Managing Inventory Control and Procurement

Read this chapter. It uses the food service industry as a case study because of the different types of raw material inventory food establishments need to consider. As you read the section on Three Ways to Increase Your Value, can you recommend a fourth or even a fifth to help these businesses?

BASIC INVENTORY PROCEDURES

Inventory Turnover

When accurate inventory records are kept, it is possible to use the data in the records to determine the inventory turnover rate. The inventory turnover rate shows the number of times in a given period (usually a month) that the inventory is turned into revenue. Inventory turnover of 1.5 means that the inventory turns over about 1.5 times a month, or 18 times a year. In this case, you would have about three weeks of supplies in inventory at any given time (actually 2.88 weeks, which is 52 weeks/18). Generally, an inventory turnover every one to two weeks (or two to three times per month) is considered normal.

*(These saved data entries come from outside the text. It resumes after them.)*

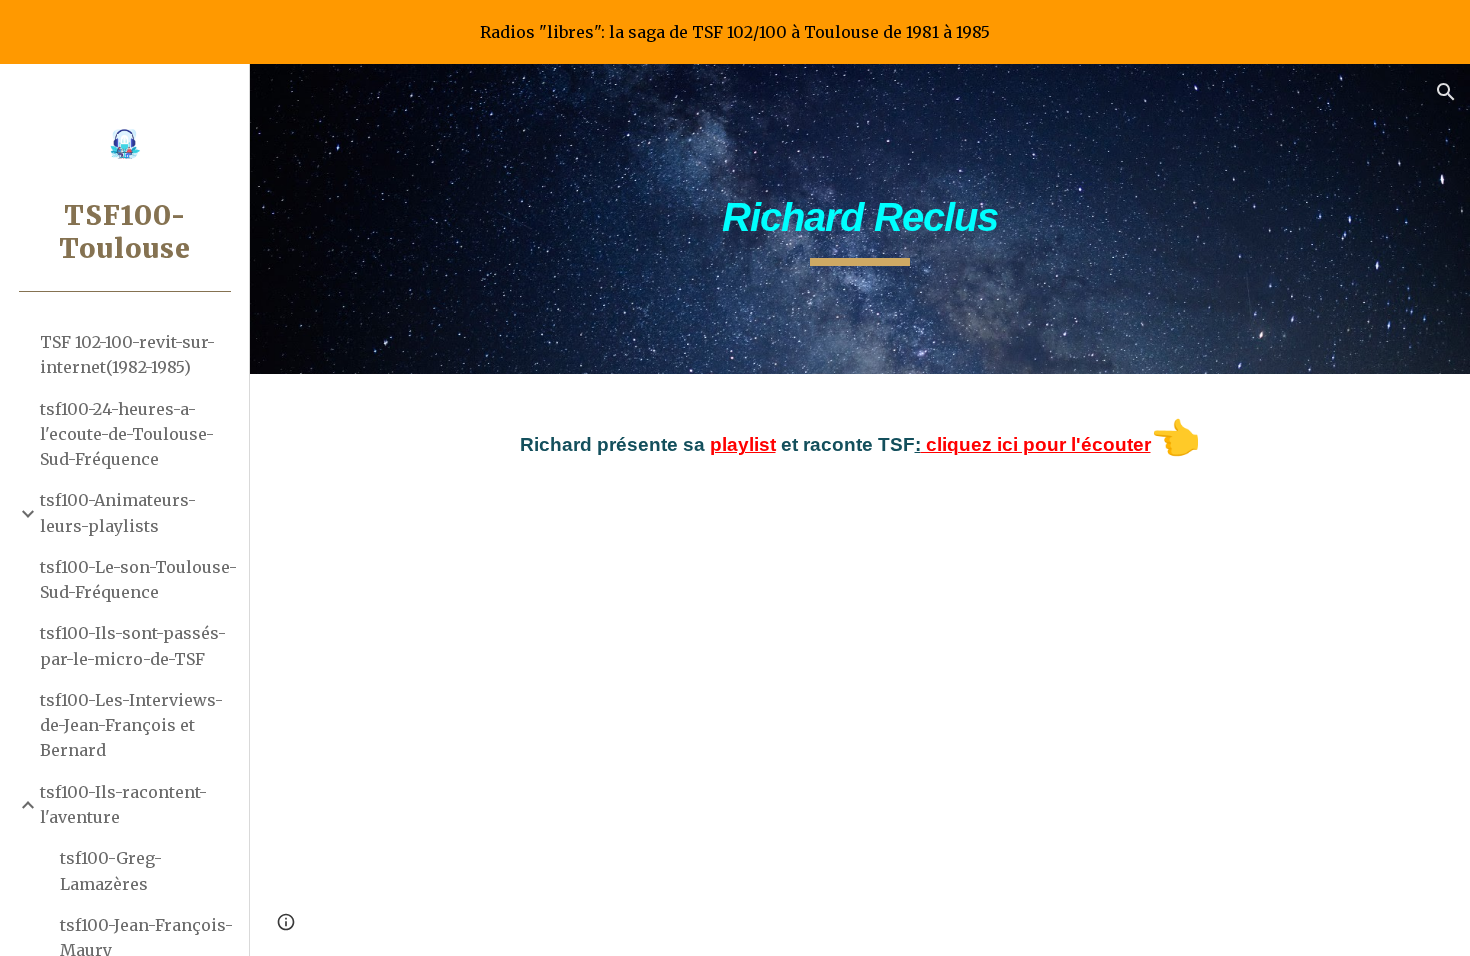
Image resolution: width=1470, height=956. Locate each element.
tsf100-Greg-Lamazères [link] (111, 870)
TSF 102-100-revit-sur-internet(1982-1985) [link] (127, 354)
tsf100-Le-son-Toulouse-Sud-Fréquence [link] (138, 579)
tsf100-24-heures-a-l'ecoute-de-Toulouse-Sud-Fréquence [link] (127, 434)
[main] (859, 219)
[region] (735, 32)
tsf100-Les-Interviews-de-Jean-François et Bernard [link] (131, 725)
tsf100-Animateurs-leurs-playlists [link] (118, 512)
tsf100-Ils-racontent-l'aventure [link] (123, 804)
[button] (1446, 92)
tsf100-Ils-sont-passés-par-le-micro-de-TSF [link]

A common method used to determine inventory turnover is to find the average food inventory for a month and divide it into the total food cost for the same month. The total food cost is calculated by adding the daily food purchases (found on the daily receiving reports) to the value of the food inventory at the beginning of the month and subtracting the value of the food inventory at the end of the month.

That is,

average food inventory = (beginning inventory + ending inventory)/2

cost of food = beginning inventory + purchases – ending inventory

inventory turnover = (cost of food)/(average food inventory)


Example

A restaurant has a beginning inventory of $8000 and an ending inventory of $8500. The daily receiving reports show that purchases for the month totaled $12 000. Determine the cost of food and inventory turnover.

Cost of food = $8000 + $12 000 – $8500 = $11 500

Average food inventory = ($8000 + $8500)/2 = $8250

Inventory turnover = $11 500/$8250 = 1.4


The turnover rate in the example would be considered low and would suggest that the business has invested too much money in inventory. Having a lot of inventory on hand can lead to spoilage, high capital costs, increased storage space requirements, and other costs.

Inventory turnover rates are not exact, for a few reasons. One is that in many food operations, accurate inventory records are usually kept only for more expensive items. Another is that the simple food cost used in the calculation does not truly reflect the actual food cost. (Food costs are discussed in another chapter in this book.) In addition, not all inventory turns over at the same rate. For example, perishables turn over as quickly as they arrive while canned goods turn over more slowly.

Even though turnover rates are not exact, they do give managers at least a rough idea of how much inventory they are keeping on hand.